—El juego ha terminado… por ahora —dijo el golem, y se disolvió. Harry cayó. Cayó de bruces sobre los restos, que olían a tierra húmeda y fértil.
Frente a su cara había una mano de tierra, similar a la que habían visto en el bungalow de Ricky, aunque más grande. Dos dedos se movían con un vestigio de energía sobrenatural, como deseando tocarle la nariz. Harry descargó un puñetazo que pulverizó esa monstruosidad.
Bailarines aullantes tropezaron con él y rodaron al suelo. Apartó los cuerpos caídos, se puso de pie.
Un muchacho enfurecido con una camiseta de Batman le embistió y trató de pegarle. Harry le esquivó, le asestó un derechazo en el vientre, le lanzó un uppercut con la izquierda, le tumbó y buscó a Connie.
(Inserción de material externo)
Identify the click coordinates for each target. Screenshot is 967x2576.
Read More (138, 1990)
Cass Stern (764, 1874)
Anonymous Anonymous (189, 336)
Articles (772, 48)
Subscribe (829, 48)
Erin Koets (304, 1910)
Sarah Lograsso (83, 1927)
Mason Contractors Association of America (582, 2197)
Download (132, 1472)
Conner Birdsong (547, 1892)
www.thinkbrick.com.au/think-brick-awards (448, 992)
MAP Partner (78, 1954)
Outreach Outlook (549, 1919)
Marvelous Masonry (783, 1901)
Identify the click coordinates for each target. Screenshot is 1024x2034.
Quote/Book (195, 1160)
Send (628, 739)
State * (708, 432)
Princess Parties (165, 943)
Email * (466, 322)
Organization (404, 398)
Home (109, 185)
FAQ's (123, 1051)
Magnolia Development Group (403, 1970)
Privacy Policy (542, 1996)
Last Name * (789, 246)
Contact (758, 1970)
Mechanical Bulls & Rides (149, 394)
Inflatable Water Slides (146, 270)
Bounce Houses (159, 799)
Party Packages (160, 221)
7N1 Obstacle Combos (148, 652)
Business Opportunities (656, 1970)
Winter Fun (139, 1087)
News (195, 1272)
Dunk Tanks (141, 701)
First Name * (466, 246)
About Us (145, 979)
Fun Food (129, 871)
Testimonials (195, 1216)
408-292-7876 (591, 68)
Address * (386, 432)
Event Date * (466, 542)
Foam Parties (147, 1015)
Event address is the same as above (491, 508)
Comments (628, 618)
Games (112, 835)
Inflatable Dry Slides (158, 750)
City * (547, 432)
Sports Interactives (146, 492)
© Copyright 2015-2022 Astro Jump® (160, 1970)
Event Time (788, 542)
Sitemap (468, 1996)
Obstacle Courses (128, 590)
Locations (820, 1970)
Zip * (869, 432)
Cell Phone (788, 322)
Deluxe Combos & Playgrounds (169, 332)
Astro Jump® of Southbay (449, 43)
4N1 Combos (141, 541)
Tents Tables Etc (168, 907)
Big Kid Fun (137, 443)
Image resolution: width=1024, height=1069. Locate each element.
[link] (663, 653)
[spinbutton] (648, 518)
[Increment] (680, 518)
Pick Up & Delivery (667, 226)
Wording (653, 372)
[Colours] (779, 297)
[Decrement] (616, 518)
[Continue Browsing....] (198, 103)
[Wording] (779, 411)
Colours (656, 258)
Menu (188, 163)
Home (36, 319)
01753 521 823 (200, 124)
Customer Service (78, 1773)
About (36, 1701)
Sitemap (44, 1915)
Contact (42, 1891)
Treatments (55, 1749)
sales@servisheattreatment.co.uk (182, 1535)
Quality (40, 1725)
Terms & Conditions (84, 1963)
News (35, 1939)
Connie estaba cerca. Acababa de derribar a una adolescente pendenciera con un golpe de kárate y ahora giraba sobre un pie para asestar un codazo en el plexo solar de un joven musculoso que parecía sorprendido de caer, como si hubiera pensado que Connie sería una contrincante fácil de dominar.
Si se sentía tan mal como Harry, tal vez Connie no pudiera resistir. Aún le dolían las articulaciones por el frío que habían sentido durante la Pausa, y estaba cansado como si hubiera cargado un gran peso durante kilómetros.
Reuniéndose con ella, gritó para hacerse oír en medio de la música y los demás ruidos.
—¡Ya no tenemos edad para esto! ¡Larguémonos de aquí!
En casi todas partes los puñetazos y empellones reemplazaban el baile, como consecuencia de los empellones que había dado Tic-tac al avanzar entre la muchedumbre. Pero no todos parecían comprender que la fiesta había desembocado en una peligrosa trifulca, porque algunos empujaban a los demás riendo como si se tratara de una danza violenta pero inofensiva.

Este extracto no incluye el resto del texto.